Scott looked at them both, shaking his head. ‘I must admit, that’s no’ the response I wiz expectin’.’
‘Hysteria, Brian, pure hysteria,’ replied Donald through a series of coughs. ‘Nothing more, I assure you.’
It took a few moments for the laughter to dissipate. There followed a silence, as though each of them were coming to terms with what had happened and what was likely to happen.
‘How did you find out about the ear, Jim?’ Donald asked, in an almost friendly way.
‘What ear?’ replied Daley.
‘“All ears”, is that not what you said?’
‘An expression, nothing more, I can assure you, sir,’ said Daley.
‘An inspired and most prescient one,’ said Donald. ‘Our midnight murderer left a package on my office desk before he killed DS White. Of course, they had to get the bomb squad to give the place the once over, so I’ve only just discovered its contents, and who those contents are likely to belong to.’
‘Sir?’ said Daley.
‘The box contained a severed ear. It had been hacked off only hours before delivery,’ said Donald. ‘As you know, the Chief Constable is all over this now, as are the Serious Crime Squad, and would you believe, in what can only be described as a miracle of detection, they have managed to locate its owner.’
‘Fuck me,’ said Scott, a look of disgust on his face.
‘Marion MacDougall, an eighty-two-year-old widow, who lives alone in the Springburn area of the city,’ said Donald. ‘No doubt an old acquaintance of yours,’ he added, looking directly at Scott.
‘Dae ye mean Frank’s auntie, by any chance, sir?’
‘The very woman, DS Scott. She was found by her carer yesterday, beaten half to death and missing her right ear.’
‘First his brother, now his aunt,’ stated Daley. ‘One thing puzzles me though, sir.’
‘Just one thing, Jim?

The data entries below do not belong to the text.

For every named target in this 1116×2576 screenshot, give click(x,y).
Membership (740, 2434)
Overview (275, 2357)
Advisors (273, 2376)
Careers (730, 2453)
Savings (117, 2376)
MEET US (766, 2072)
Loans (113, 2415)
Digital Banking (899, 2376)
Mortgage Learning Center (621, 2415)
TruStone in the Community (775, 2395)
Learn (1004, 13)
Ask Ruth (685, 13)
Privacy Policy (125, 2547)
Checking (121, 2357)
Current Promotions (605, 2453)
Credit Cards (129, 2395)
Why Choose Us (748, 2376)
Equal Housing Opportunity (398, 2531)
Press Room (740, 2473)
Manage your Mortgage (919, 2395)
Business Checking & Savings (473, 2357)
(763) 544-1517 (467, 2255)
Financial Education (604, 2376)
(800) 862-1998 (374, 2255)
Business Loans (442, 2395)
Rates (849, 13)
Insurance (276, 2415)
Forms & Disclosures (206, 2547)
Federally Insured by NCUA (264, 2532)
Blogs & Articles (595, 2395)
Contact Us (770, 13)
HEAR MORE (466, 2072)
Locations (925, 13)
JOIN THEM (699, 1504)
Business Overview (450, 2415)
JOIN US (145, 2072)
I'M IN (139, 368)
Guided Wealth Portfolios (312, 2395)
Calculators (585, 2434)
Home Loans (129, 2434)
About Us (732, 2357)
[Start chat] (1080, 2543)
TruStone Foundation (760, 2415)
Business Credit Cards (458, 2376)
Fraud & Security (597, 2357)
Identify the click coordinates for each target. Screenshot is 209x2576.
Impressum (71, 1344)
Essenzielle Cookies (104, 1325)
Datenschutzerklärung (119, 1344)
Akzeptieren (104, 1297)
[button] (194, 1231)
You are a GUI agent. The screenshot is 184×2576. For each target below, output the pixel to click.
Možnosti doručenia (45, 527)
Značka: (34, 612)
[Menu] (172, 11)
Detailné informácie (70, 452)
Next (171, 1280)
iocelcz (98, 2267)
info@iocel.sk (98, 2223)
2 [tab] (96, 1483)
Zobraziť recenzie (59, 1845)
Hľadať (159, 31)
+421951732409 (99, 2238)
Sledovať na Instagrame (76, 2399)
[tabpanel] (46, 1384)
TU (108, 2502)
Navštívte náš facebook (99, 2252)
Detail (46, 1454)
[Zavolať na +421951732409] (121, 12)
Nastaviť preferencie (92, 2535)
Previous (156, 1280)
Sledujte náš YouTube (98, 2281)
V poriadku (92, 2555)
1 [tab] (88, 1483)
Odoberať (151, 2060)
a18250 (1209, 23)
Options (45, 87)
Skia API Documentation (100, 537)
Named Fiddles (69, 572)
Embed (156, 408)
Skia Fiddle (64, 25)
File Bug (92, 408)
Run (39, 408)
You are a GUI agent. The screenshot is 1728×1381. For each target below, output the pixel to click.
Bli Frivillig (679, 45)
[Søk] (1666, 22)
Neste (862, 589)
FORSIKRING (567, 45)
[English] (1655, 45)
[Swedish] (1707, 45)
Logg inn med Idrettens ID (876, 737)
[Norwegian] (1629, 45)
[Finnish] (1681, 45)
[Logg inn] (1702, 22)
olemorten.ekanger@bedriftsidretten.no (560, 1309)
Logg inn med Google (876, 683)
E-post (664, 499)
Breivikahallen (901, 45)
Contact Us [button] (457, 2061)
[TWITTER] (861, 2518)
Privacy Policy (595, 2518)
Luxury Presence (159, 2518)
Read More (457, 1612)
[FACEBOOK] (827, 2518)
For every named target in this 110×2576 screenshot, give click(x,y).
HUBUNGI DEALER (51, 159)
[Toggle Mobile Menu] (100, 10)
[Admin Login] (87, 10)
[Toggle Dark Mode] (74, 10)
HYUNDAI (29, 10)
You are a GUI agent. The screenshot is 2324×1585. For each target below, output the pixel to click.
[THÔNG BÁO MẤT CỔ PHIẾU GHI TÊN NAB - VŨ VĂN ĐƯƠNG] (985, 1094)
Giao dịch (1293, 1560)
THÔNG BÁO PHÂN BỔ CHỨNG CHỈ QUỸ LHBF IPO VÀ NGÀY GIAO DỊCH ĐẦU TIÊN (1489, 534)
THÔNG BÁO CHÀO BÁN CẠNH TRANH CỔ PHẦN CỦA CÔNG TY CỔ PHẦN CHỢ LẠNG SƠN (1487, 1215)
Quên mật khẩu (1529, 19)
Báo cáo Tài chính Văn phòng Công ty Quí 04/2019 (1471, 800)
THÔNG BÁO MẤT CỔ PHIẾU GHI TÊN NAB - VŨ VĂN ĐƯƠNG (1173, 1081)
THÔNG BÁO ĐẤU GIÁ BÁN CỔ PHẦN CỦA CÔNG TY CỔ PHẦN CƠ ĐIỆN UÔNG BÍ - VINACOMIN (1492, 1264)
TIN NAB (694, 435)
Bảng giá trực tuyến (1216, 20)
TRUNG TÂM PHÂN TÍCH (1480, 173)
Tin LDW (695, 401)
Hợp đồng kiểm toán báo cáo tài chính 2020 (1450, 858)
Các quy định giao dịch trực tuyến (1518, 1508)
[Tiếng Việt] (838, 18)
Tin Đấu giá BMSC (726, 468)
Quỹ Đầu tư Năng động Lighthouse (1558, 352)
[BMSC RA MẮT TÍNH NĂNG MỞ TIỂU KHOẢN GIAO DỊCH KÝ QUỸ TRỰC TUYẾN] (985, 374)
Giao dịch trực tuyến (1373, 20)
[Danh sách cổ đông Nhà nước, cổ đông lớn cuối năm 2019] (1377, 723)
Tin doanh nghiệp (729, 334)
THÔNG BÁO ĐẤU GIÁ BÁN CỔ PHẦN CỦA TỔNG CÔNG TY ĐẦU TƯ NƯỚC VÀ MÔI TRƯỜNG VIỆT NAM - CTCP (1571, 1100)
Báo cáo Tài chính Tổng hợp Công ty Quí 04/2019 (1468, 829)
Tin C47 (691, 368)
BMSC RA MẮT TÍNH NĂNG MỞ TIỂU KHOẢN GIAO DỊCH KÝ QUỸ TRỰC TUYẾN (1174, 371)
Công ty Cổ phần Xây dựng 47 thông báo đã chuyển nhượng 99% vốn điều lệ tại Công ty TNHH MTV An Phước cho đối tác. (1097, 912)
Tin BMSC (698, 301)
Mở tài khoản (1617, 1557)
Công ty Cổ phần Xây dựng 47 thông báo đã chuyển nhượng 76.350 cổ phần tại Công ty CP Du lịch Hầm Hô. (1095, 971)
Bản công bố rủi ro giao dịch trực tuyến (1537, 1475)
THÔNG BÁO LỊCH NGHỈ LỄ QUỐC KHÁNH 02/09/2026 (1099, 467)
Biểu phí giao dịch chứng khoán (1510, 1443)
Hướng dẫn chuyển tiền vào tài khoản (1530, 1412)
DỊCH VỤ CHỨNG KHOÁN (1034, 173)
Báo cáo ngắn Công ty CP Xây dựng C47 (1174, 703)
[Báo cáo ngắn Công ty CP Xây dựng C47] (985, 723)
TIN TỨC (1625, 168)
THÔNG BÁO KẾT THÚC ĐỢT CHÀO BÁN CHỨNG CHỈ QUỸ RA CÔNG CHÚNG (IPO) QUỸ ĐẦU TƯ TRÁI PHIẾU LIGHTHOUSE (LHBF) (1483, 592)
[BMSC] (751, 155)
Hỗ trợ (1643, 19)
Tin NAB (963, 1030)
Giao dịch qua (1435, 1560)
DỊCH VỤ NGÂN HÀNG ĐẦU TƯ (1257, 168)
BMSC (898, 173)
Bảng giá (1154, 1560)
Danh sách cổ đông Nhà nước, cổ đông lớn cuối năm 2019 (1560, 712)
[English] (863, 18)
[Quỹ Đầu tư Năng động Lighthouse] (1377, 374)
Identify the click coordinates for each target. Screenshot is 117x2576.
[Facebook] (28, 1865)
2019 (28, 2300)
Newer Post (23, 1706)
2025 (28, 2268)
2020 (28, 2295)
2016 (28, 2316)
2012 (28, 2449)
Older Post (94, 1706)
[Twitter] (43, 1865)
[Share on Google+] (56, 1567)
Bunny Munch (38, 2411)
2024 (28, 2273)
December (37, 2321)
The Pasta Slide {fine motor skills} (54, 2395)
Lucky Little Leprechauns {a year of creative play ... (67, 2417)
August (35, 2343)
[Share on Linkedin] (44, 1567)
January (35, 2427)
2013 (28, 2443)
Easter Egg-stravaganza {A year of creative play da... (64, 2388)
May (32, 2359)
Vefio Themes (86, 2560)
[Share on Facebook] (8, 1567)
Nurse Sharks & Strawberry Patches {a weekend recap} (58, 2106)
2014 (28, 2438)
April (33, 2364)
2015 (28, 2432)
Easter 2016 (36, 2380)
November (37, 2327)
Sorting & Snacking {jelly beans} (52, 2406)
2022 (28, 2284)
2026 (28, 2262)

You surprise me.’ Donald’s return to sarcasm hadn’t taken long.
‘If JayMac knows Frank’s whereabouts, why doesn’t he just come after him, rather than work his way through his family?’
‘Why does the cat play with the mouse before biting it in two?’
‘Or maybe he doesn’t know where Frank is, an’ he’s just tryin’ tae flush him oot,’ Scott said, a hopeful note in his voice.
‘If that is the case, DS Scott, how do we explain what happened to your colleague’s car yesterday, right here in Kinloch?’
‘Sir,’ said Daley, ‘at what time was DS White killed?’
‘Two in the morning, Jim. His assailant was identified leaving the office on CCTV camera at 0206 hours.’
‘In that case, it couldn’t have been this ghost of JayMac who planted the bomb under my car. It must have been done between nine, when I got home, and five in the morning when I was about to leave – unless he has a helicopter, which I’m sure s
omeone would’ve heard or seen. There’s no way he could’ve been responsible for the assault on Mrs MacDougall and the murder of DS White, and still had time to plant explosives under my car. We’re a hundred and fifty miles away. It’s impossible.’
‘Indeed, DCI Daley,’ smiled Donald. ‘Something I had already deduced, of course. There are only two possible answers to this particular conundrum . . .’
‘He’s got help. The bastard’s no’ only back fae the died, he’s got the band back together!’ interrupted Scott.
‘That, or whoever tried to kill me has nothing to do with JayMac, and it’s an unhappy coincidence,’ Daley reasoned.
‘Unhappy indeed, Jim,’ Donald agreed. ‘But who else would want to blow you up?’
Daley shrugged. ‘Apart from the recent tobacco case, I’ve not exactly been putting myself about in Kinloch over the last few months.’
‘We’re still on the trail o’ they drug smugglers,’ Scott said enthusiastically. ‘Still no’ a hint o’ getting’ tae the bottom o’ it, mind you.’
‘Mmm.’ Donald tidied up his files and closed the laptop on his desk. ‘I think that will have to go on the back burner for now. It would appear we have a much more deadly problem on our hands.’
‘Dae ye want me tae get oot an’ gie Frankie the bad news, boss,’ said Scott. ‘I mean, sir.’
‘No,’ said Donald. ‘You keep your eyes on what’s happening with this firearms operation. Jim, go and break the news to Mr Robertson, if you would. I’d like you to report on how he takes it. And get him to keep those bloody children of his under control. The Protection Unit tell me they’re coming and going as though there was nothing wrong.’